Actually what people imnaging in their heads as a JRPG is actually the most close to european RPGs

The true JRPG is the visual novel
 
I actually think that BigTom made the point that I would have made - an RPG is primarily about building your character to be good at things, rather than being good at things as a player in terms of stuff like aiming or twitch reactions.

Looking back at PnP role-playing (which is where it all started), it's all just rolls of the dice and number-crunching, whether your character can do something is down to character skill and a random element provided by the dice roll.

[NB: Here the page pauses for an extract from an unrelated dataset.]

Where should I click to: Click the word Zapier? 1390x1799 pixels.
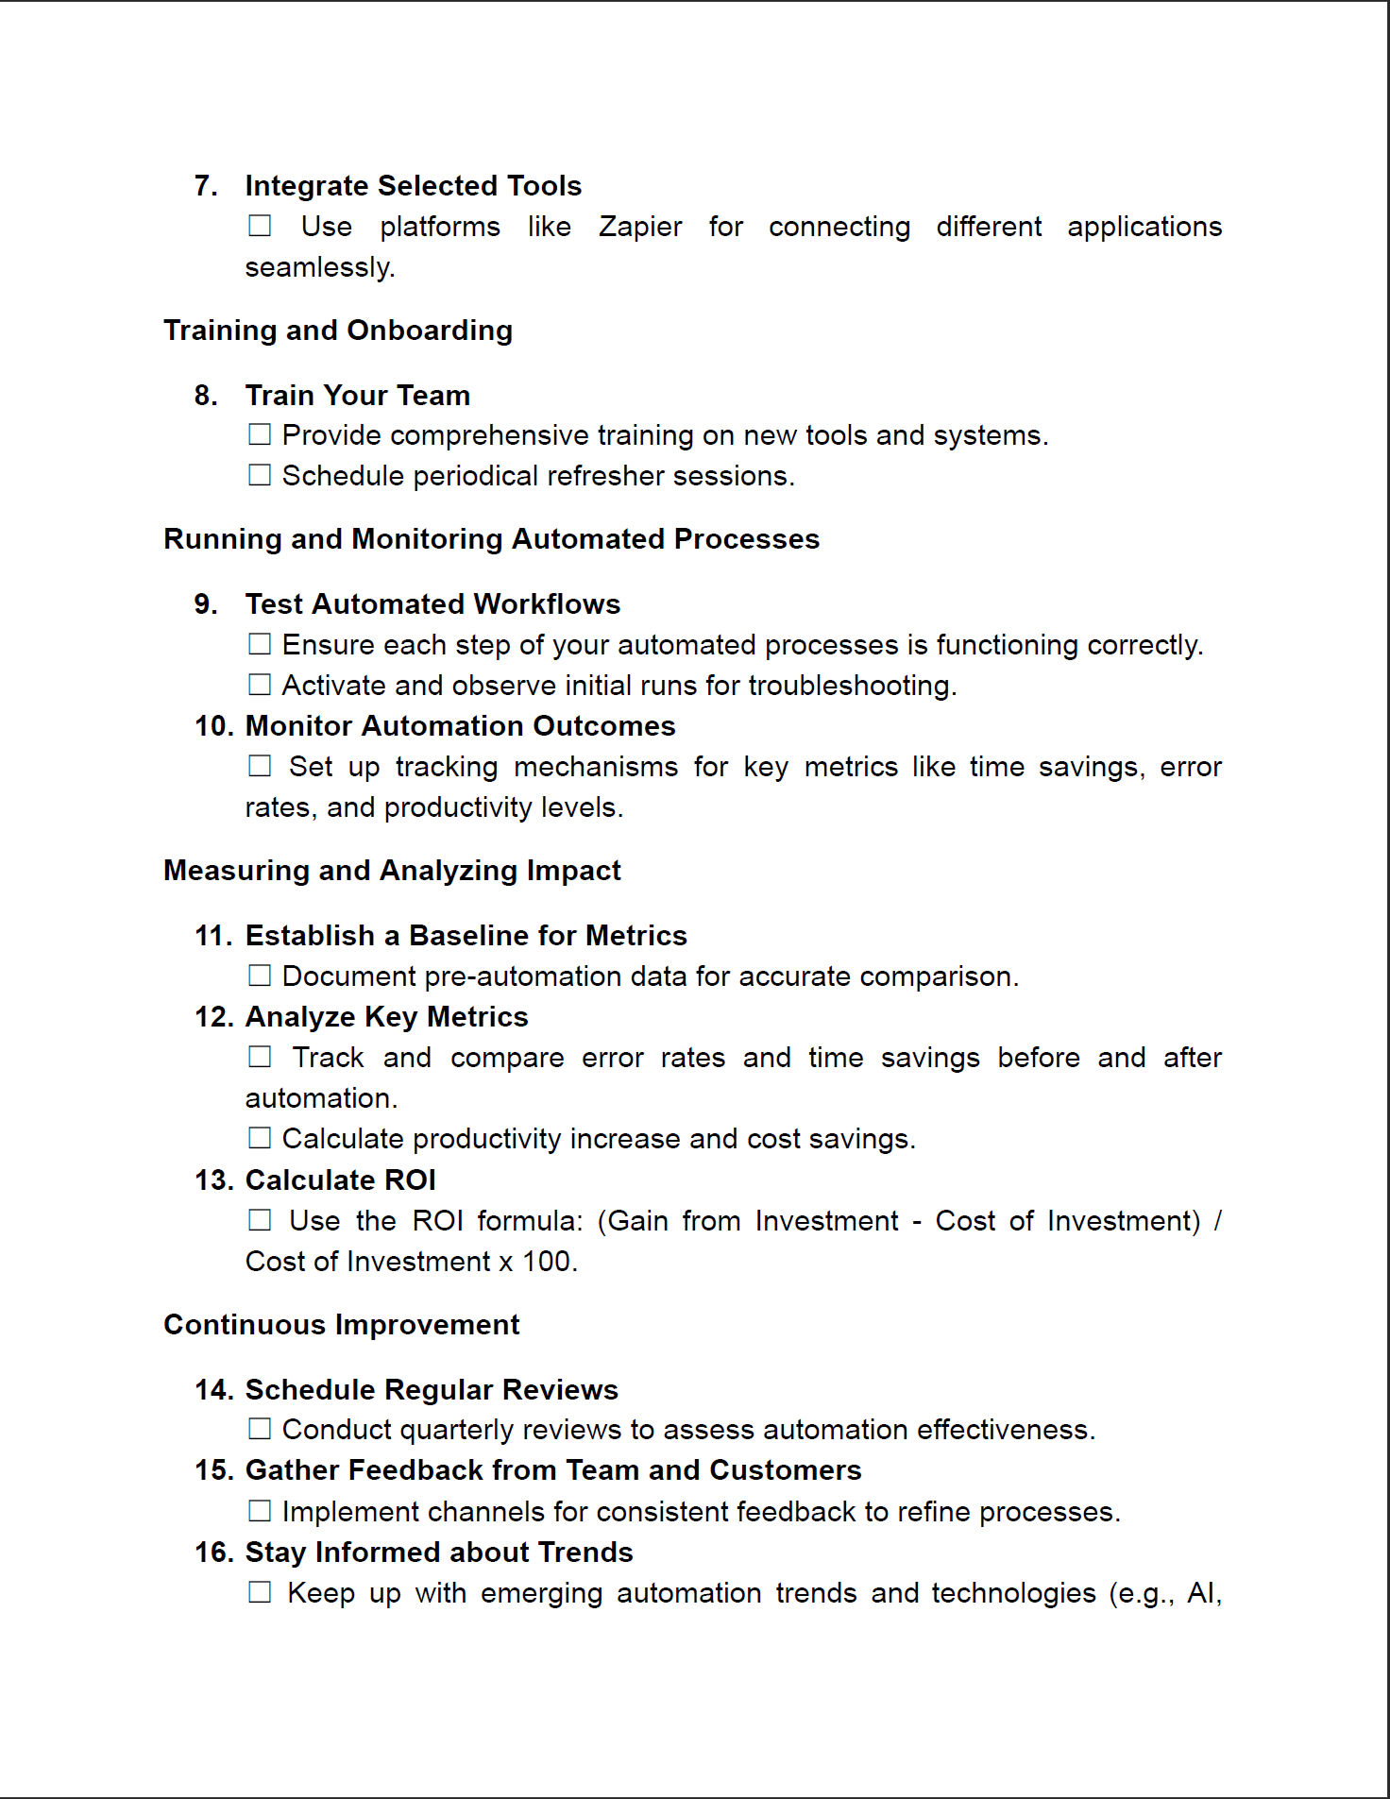click(639, 227)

Where player skill comes into it is more strategic/tactical decisions such as character/party placement during combat, use of terrain, and working out the best time/situation to try to cast a particular spell or use an ability, in co-operation with your fellow party members.

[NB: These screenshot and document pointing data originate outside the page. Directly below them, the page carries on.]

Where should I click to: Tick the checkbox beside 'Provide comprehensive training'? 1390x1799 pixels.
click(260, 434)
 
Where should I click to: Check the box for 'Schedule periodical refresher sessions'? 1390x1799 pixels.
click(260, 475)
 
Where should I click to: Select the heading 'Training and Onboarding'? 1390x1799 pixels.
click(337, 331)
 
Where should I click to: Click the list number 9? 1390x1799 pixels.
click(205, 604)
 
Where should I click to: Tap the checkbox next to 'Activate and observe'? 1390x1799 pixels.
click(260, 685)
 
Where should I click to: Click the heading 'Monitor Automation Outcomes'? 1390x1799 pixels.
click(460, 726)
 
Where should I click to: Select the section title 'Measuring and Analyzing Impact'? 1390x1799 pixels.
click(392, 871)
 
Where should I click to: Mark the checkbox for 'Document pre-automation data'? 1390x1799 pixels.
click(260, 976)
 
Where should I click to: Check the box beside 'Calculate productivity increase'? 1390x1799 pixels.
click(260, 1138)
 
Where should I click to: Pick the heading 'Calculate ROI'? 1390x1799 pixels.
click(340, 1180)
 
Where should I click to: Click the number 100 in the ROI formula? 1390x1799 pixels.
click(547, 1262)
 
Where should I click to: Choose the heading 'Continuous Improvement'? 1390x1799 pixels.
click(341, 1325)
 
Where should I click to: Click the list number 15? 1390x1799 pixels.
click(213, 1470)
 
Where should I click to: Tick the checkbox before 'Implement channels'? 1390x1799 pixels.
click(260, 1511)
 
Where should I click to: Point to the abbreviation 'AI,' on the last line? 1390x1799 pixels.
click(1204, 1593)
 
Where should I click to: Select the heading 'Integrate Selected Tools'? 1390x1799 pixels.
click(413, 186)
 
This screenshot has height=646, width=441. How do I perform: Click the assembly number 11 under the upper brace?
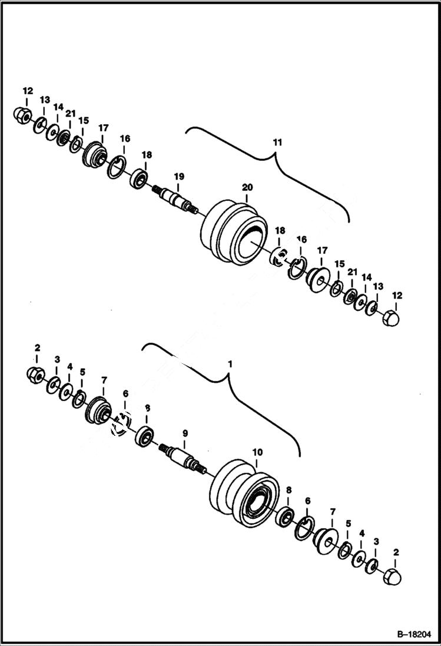277,143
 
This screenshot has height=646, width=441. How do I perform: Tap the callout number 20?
247,187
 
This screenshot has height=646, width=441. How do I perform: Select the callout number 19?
179,175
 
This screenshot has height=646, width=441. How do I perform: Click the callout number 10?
257,452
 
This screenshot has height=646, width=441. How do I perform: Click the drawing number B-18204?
411,634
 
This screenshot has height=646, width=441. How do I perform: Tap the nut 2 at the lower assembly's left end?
34,375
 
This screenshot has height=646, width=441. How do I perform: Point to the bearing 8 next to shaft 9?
144,436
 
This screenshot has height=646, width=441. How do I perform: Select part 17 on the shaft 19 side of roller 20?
94,155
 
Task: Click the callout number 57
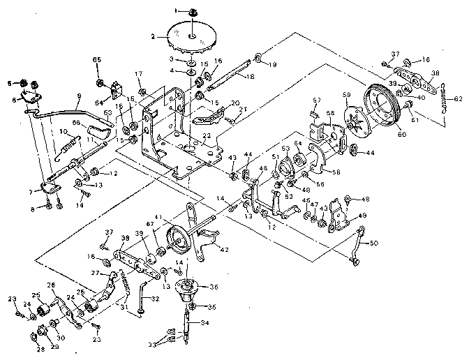coord(316,100)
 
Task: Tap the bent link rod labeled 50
coord(359,248)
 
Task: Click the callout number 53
coord(285,149)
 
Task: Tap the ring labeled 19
coord(258,57)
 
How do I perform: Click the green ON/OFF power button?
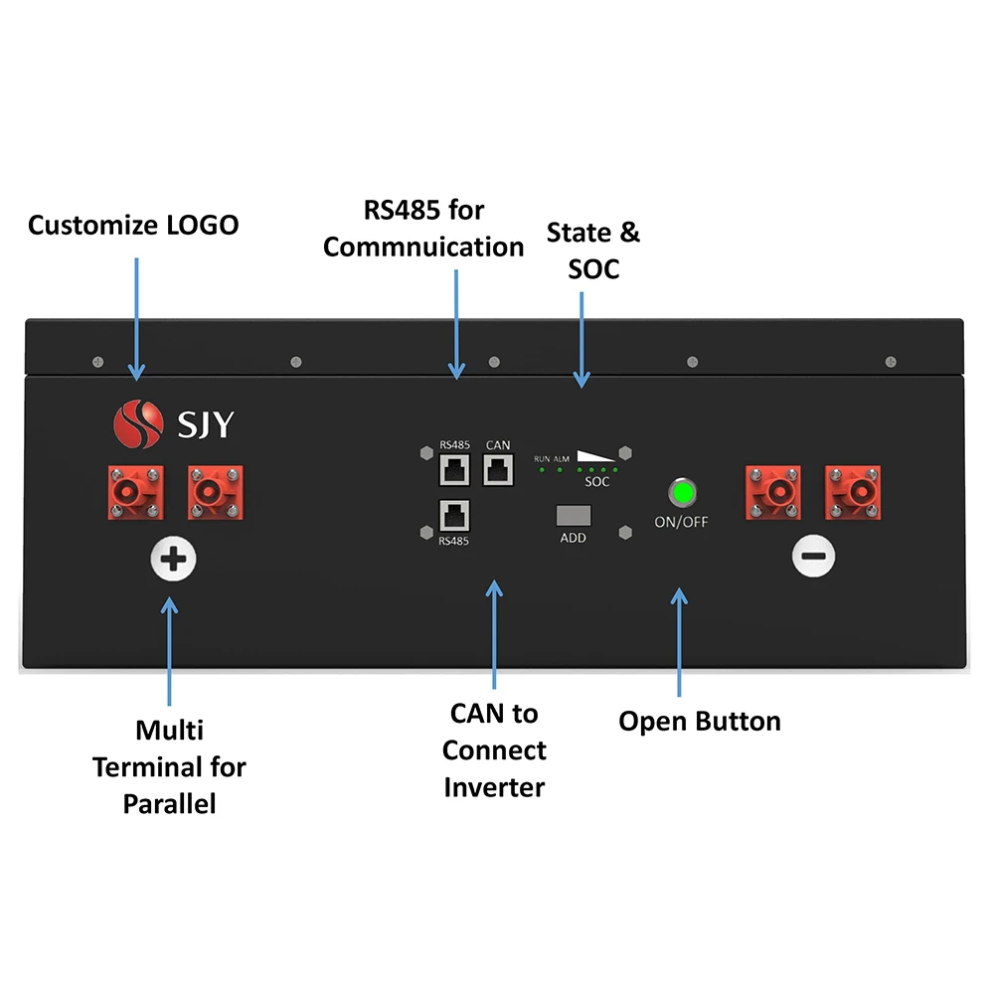pyautogui.click(x=683, y=493)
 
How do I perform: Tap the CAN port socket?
pyautogui.click(x=497, y=468)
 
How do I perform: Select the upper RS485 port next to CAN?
pyautogui.click(x=453, y=468)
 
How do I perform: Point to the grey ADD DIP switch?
pyautogui.click(x=574, y=516)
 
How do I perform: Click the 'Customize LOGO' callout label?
pyautogui.click(x=133, y=225)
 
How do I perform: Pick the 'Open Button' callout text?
pyautogui.click(x=700, y=721)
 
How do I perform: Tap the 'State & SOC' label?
pyautogui.click(x=593, y=250)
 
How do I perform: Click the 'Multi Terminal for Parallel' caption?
pyautogui.click(x=170, y=766)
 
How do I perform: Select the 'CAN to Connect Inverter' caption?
pyautogui.click(x=494, y=750)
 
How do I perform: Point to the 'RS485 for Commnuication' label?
pyautogui.click(x=423, y=228)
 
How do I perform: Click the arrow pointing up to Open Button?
pyautogui.click(x=679, y=641)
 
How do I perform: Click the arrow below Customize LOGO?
pyautogui.click(x=135, y=318)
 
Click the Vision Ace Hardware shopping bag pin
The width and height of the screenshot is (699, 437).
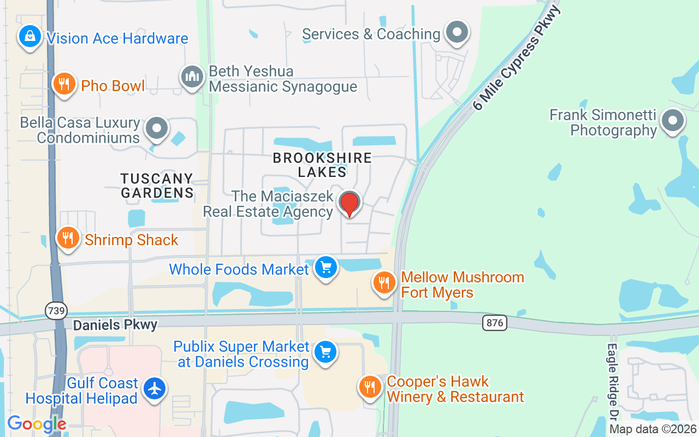[x=29, y=37]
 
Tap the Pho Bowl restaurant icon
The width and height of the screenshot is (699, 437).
[x=64, y=84]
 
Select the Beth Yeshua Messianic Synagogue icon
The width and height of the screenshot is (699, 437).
[x=192, y=76]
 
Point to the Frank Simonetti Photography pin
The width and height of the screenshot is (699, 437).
[x=672, y=121]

Some of the classic old-school CRPGs did this superbly, they tend to be the old isometric view ones either turn-based or with an auto-pause after every round of combat - which is really quite faithful to tabletop combat in a lot of ways.

That definition has been muddied a bit by the advent and popularity of the "Action-RPG" which introduces FPS-style player skill (such as player-based aiming and fast combat reaction taking higher importance than character skill and RNG, and also with the advent of mini-games for stuff like lockpicking and hacking computers that require some player input rather than a character skill-check).

I don't have anything against action-RPGs btw (I play plenty of them!), just wanted to make a point about the fundamental difference between RPG and other types of games, looking back at the origins of the RPG genre.
 
for really RPGish action RPG i still hold up the original deus ex which did stuff like made your FPS style aiming poor until you trained in gun handling.
 
for really RPGish action RPG i still hold up the original deus ex which did stuff like made your FPS style aiming poor until you trained in gun handling.

Deus Ex was probably the main influencing factor on Action-RPGs and their later evolution for many years, possibly even still. At the time, it was reviled by RPG purists, because it took some of 'their' RPG stuff into an action/fps game - watered it down worse than Diablo (which was viewed as hack and slash nonsense, ah those were the days...) but ultimately I do think that the mesh of things from different genres at that point helped to evolve and develop the modern action-RPG.
 
To me RPG means Open World. The gave gives you very little direction, you explore, find your own path, play the game you want to play it.

No background scenery, every part of the game is explorable.
 
To me RPG means Open World. The gave gives you very little direction, you explore, find your own path, play the game you want to play it.

No background scenery, every part of the game is explorable.

That doesn't define an RPG though, it's just a setting/environment in which any type of game could potentially take place. I mean PnP was open world in that your group could say "no, we're not going to head into the dungeon of doom that you have oh so cleverly crafted for us, we'll go east into those nice looking hills instead" and the DM would have to come up with something to cover that scenario and make sure that we had an interesting game (even if we were sorely testing him/her to come up with something just to be annoying).

But you can have open world games on the PC (or consoles) without them being at all RPG. And you can have CRPGs in the very truest, most basic sense, that aren't at all open world.